• **SET TASK**
Present the rows from the line with "Select 新加卷 (E:) drive in sidebar" up to and including the line with "pyautogui.click(x=353, y=428)" as a two-column CSV with a header of instruction and answer, one CSV line per row. Put each row's text and its answer in separate quoted fields, with any line breaks turned into spaces.

** START OF DATA EXTRACT **

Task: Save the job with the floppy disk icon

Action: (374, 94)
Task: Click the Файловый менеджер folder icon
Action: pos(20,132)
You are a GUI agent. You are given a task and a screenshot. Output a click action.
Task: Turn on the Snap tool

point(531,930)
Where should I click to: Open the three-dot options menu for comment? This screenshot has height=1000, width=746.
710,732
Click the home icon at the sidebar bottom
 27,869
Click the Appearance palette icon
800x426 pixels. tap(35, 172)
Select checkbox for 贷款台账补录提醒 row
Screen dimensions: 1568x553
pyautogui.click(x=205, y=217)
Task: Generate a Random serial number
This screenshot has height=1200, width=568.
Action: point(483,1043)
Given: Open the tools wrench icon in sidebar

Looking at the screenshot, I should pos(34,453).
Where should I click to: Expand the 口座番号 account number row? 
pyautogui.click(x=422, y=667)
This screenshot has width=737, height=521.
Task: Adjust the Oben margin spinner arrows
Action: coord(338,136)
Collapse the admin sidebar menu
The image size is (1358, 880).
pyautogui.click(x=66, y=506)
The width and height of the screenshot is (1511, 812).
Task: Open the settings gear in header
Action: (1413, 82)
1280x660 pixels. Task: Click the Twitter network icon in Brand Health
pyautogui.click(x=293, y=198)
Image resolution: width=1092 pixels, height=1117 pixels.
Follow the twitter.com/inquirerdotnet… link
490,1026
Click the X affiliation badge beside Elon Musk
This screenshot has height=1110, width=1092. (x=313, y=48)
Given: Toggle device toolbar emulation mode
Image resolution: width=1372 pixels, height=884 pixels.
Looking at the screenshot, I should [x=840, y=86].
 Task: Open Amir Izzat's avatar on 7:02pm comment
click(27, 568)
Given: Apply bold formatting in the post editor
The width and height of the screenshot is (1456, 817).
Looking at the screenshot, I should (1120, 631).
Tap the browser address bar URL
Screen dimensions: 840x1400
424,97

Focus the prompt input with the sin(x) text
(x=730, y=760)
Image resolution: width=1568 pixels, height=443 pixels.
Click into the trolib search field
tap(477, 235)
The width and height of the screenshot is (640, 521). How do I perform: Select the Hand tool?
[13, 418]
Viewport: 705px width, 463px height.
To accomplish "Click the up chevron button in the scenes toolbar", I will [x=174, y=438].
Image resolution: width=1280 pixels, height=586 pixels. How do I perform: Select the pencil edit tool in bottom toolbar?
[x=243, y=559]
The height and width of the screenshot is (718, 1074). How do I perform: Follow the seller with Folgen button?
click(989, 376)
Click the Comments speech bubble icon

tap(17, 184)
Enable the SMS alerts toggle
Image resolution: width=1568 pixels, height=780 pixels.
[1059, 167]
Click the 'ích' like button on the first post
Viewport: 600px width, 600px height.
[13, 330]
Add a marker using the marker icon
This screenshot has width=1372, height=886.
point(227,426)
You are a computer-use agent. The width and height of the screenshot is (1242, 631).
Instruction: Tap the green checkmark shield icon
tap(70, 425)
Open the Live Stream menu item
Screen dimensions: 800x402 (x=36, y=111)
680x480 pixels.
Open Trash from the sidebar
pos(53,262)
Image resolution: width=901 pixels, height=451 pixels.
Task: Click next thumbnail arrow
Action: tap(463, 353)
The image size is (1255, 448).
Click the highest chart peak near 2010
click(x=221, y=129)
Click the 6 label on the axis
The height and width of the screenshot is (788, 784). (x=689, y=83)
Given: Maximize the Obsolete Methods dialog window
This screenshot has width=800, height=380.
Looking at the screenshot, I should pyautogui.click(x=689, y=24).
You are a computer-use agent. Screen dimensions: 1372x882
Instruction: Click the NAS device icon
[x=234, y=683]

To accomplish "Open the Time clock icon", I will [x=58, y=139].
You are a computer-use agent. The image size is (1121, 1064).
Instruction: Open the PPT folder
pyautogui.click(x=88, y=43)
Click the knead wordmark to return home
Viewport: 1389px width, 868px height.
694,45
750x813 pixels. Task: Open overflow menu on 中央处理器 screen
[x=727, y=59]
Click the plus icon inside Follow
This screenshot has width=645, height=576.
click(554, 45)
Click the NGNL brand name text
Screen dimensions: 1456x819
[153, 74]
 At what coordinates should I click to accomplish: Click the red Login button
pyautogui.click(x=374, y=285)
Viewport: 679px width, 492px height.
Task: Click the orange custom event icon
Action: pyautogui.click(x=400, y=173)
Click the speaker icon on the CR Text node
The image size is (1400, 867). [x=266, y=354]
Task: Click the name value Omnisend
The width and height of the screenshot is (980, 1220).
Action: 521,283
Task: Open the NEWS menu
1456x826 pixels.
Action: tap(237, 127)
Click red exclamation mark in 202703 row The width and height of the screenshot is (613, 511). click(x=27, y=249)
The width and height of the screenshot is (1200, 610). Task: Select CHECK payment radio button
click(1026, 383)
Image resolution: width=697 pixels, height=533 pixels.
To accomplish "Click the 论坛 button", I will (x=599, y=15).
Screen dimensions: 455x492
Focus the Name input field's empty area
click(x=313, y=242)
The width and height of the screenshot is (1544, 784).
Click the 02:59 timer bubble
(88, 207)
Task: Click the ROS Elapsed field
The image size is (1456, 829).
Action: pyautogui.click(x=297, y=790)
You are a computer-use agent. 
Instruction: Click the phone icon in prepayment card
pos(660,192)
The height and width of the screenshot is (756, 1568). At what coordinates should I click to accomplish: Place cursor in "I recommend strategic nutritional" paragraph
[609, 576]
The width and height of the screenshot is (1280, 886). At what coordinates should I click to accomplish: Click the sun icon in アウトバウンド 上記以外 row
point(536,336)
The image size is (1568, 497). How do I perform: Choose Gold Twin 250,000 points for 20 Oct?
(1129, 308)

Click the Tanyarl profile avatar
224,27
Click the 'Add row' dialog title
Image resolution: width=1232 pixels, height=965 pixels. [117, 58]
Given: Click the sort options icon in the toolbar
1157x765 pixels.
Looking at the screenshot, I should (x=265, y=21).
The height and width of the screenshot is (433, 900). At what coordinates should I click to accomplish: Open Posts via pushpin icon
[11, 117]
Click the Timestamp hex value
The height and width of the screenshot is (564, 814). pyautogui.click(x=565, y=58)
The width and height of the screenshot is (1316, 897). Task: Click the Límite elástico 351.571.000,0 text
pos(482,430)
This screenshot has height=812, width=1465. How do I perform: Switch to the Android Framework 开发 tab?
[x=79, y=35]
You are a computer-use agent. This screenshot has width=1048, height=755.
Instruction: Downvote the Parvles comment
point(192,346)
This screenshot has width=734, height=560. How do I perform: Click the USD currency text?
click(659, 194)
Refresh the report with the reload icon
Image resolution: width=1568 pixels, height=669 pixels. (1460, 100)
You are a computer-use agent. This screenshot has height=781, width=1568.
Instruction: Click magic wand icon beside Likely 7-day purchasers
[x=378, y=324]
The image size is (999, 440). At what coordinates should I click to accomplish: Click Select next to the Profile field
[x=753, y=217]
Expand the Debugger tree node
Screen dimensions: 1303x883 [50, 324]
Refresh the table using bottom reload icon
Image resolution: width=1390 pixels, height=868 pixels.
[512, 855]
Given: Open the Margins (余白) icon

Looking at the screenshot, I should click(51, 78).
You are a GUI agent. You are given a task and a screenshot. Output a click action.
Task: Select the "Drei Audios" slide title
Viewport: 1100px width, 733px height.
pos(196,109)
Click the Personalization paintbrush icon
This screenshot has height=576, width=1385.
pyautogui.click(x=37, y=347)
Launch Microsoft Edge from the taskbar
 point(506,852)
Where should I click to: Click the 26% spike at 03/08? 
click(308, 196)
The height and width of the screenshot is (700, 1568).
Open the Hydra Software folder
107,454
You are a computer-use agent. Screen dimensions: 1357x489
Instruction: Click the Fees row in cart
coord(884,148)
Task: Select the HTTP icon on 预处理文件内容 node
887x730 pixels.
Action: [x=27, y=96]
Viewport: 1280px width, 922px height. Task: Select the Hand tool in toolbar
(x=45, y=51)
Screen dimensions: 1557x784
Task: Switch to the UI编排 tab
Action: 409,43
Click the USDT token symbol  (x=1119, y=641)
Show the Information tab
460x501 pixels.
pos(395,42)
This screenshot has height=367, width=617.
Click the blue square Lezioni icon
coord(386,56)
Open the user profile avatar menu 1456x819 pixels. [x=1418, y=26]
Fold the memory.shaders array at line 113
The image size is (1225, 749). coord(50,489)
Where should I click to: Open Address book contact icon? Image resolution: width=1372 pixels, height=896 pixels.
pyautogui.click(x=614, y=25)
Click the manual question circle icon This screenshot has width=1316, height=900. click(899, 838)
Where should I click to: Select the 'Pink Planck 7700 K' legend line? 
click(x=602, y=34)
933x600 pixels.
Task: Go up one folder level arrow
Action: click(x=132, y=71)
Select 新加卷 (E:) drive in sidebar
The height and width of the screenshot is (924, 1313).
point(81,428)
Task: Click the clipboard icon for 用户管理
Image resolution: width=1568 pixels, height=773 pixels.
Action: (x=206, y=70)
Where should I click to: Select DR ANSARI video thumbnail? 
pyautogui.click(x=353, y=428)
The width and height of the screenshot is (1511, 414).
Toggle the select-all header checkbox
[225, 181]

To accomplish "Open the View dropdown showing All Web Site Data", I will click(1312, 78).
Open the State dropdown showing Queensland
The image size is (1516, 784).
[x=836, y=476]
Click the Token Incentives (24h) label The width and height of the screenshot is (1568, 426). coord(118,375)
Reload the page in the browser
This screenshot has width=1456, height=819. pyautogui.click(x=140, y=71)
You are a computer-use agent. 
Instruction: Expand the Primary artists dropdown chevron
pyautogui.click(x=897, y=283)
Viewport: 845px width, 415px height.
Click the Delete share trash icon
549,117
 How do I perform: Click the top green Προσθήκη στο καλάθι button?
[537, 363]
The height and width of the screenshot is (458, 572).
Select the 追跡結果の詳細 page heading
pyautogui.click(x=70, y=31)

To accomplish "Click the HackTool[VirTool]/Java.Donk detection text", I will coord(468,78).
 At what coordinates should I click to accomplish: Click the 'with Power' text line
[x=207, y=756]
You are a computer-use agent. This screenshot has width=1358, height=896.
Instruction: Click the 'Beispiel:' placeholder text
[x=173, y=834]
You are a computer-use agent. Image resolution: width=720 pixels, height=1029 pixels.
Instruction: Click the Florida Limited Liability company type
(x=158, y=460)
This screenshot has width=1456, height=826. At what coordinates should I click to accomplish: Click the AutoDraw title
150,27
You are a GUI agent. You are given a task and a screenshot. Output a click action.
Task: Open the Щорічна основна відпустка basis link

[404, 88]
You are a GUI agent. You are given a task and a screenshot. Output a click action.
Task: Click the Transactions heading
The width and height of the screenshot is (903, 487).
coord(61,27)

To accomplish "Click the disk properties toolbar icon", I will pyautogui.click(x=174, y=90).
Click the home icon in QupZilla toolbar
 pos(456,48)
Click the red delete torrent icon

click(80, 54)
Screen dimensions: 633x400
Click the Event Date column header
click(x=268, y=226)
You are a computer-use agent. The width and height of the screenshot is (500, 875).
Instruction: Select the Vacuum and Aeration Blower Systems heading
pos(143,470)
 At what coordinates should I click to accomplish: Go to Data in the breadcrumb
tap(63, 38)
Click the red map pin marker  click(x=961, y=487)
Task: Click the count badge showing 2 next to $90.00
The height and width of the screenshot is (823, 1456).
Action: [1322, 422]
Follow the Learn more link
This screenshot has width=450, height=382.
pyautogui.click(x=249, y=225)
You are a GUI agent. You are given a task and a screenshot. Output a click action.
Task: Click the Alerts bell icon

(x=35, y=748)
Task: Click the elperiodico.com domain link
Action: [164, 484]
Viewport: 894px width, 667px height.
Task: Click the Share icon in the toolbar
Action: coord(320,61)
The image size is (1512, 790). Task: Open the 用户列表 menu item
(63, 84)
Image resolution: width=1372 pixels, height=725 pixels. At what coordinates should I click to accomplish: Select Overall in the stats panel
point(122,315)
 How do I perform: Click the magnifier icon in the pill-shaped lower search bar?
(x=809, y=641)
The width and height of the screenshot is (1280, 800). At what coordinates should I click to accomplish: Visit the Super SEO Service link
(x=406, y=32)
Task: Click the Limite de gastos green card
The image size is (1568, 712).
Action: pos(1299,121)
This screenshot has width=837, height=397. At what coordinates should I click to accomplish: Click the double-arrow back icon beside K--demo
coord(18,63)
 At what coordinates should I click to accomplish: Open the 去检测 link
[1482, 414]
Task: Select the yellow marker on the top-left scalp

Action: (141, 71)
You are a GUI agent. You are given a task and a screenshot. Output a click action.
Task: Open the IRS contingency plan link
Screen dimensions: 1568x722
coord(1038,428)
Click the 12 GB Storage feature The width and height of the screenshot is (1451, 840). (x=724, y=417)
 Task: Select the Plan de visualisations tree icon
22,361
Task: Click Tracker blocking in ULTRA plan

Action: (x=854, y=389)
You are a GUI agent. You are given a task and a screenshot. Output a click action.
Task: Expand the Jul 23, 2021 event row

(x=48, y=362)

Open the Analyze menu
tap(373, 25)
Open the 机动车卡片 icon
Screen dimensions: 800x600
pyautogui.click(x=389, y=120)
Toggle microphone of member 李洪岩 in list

** END OF DATA EXTRACT **

• **SOLVED PROBLEM**
instruction,answer
"Select 新加卷 (E:) drive in sidebar The height and width of the screenshot is (924, 1313).","point(81,428)"
"Task: Click the clipboard icon for 用户管理 Image resolution: width=1568 pixels, height=773 pixels.","Action: (x=206, y=70)"
"Where should I click to: Select DR ANSARI video thumbnail?","pyautogui.click(x=353, y=428)"